Sunday 25 December 2016

Specimens of Philosophico-Religious Literature in Tamil: The Maṇimēkalai and the Nīlakēci

Ramkrishna Bhattacharya

North-South Divide

The story of Agastya, a north Indian sage, crossing the Vindhya hills and visiting south India (never to return), is well known. It has given rise to a proverb, Agstya-yātrā in Bangla and maybe in other north Indian languages. Like all legends it is without date. So, it has been interpreted as an allegory of the ingress of the north to the south, or, as a recent historian has said, ‘evidence of Aryan speakers’  movement towards the south’ (Noboru Karashima,  ‘Beginnigs of south Indian history’ in: Noboru Karashima (ed.), A Concise History of South India, New Delhi: Oxford University Press, 2014, p.26). From about the third century BCE, religions that were born in north India spread to the south. Interestingly enough, two heterodox religions, Buddhism and Jainism were first to reach the Deccan and further south; the brahmanical religion (Vedist) was to reach later. There are enough archaeological findings to suggest so. The most conspicuous of the north Indian religions was Buddhism, though traditionally Jain migration is said to have started as early as the time of King Chandragupta Maurya (fourth century BCE).

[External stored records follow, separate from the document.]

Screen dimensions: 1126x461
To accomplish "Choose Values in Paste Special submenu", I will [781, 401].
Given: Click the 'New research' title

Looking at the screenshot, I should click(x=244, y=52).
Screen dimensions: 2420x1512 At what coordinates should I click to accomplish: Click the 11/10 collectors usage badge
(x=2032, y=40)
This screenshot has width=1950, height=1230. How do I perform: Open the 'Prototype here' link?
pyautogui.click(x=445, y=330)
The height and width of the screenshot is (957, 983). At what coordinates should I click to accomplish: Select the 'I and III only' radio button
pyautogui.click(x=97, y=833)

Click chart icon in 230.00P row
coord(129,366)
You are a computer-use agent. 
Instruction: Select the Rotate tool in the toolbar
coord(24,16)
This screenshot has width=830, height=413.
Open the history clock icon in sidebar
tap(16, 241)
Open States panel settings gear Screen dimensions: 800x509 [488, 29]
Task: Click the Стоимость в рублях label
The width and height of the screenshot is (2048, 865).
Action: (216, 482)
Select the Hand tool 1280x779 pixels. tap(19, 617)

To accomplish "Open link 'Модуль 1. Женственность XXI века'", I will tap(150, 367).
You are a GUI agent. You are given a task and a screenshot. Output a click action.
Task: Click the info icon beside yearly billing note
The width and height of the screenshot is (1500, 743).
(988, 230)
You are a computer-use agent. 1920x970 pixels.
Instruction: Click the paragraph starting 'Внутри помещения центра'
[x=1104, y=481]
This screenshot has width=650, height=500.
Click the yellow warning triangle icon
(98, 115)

The reflection of both Buddhism and Jainism is found in old Tamil literature. There are several long narrative poems that seek to establish the superiority of either Buddhism or Jainism. The brahmanical religion did not find roots in the south before the first century BCE. Consequently, in the Common Era we find specimens of works belonging to these three religions, written not in Sanskrit, but in Tamil.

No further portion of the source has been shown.